== Task input ==

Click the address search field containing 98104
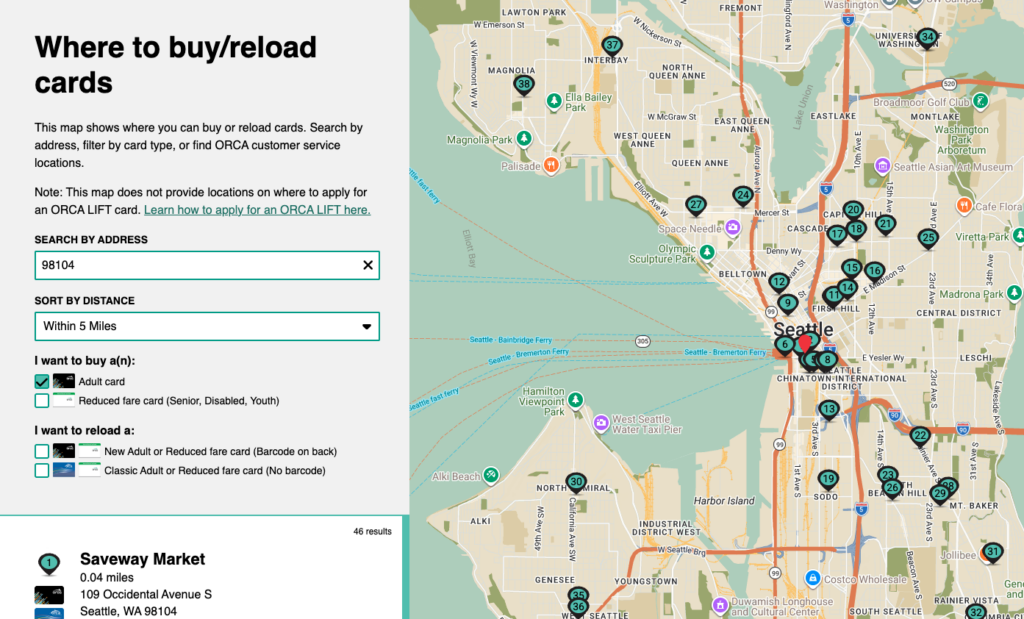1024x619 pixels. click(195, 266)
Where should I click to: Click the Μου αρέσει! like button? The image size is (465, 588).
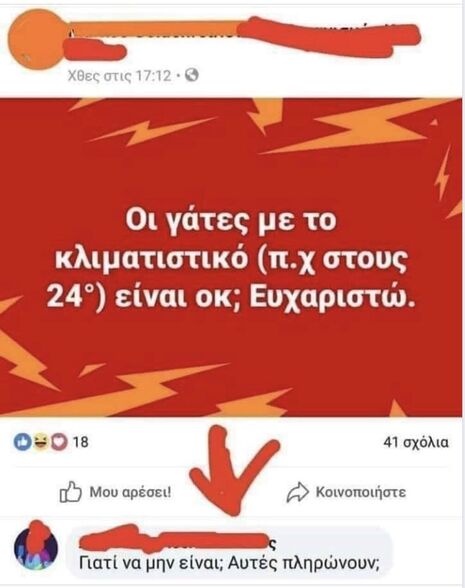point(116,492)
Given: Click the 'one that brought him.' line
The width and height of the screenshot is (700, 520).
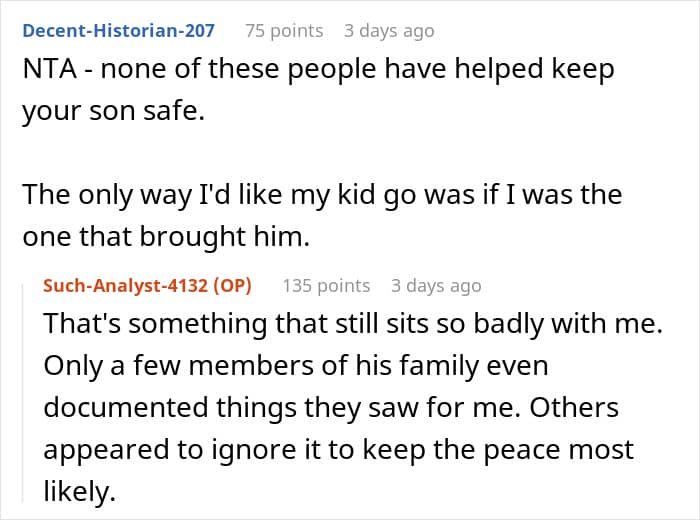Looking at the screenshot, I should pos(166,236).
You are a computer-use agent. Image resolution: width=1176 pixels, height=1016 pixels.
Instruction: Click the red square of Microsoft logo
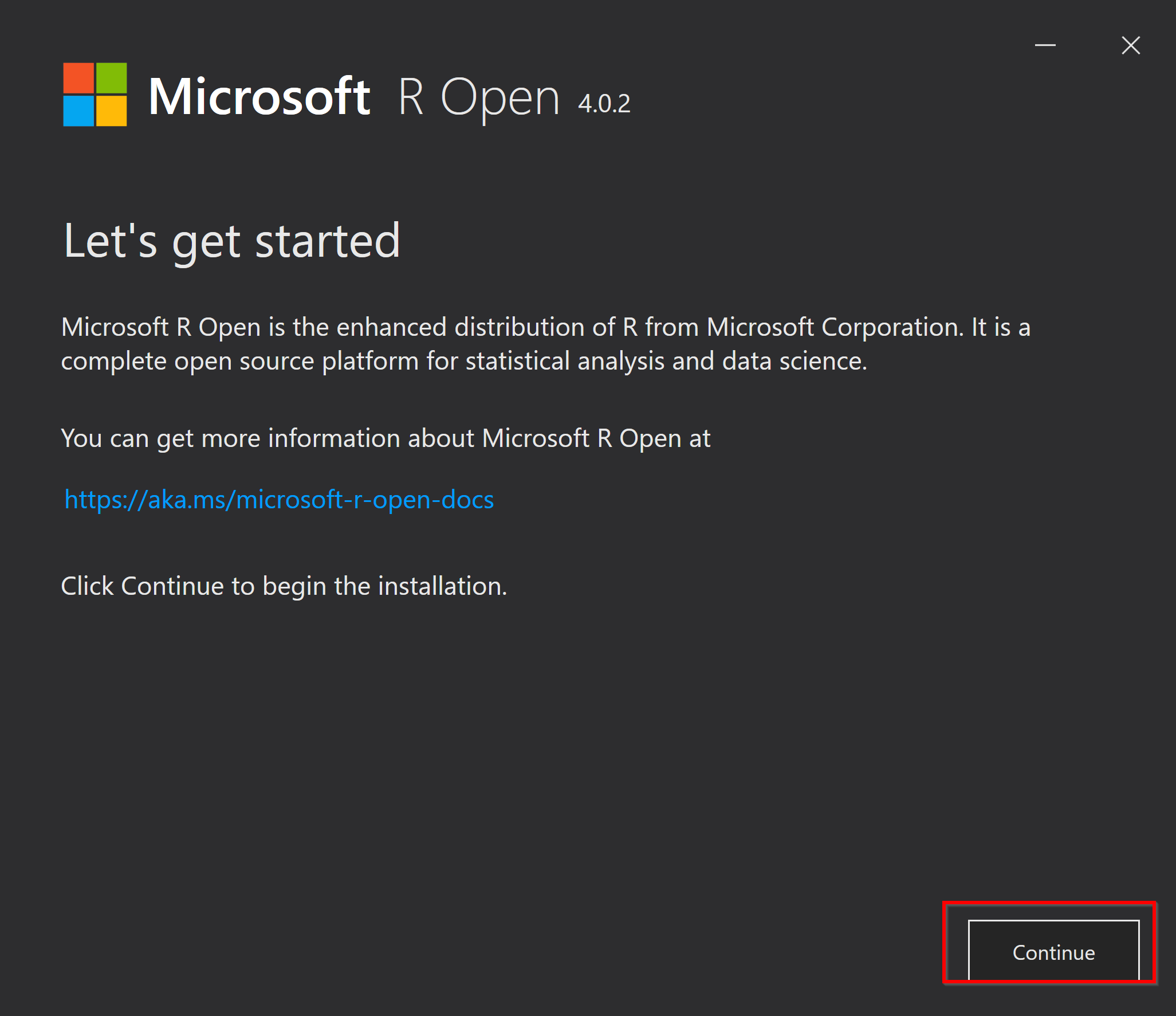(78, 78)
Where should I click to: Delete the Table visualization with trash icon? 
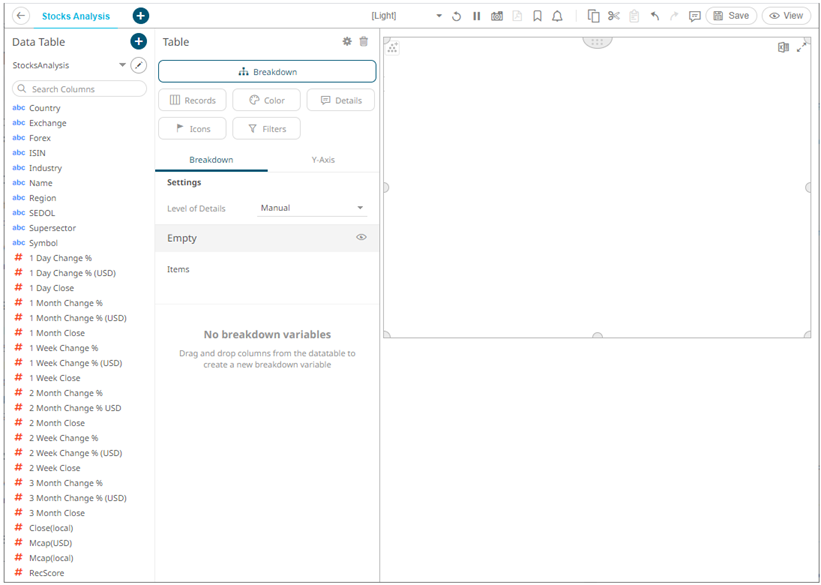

===

Work order: Without including the pictures, return each record above exactly as it stands.

Output of the exercise:
Click the address search field containing 98104
1024x619 pixels. click(195, 266)
Where should I click to: Click the Μου αρέσει! like button? The image size is (465, 588).
point(116,492)
Given: Click the 'one that brought him.' line
The width and height of the screenshot is (700, 520).
Looking at the screenshot, I should pos(166,236).
You are a computer-use agent. Image resolution: width=1176 pixels, height=1016 pixels.
Instruction: Click the red square of Microsoft logo
(78, 78)
Where should I click to: Delete the Table visualization with trash icon? 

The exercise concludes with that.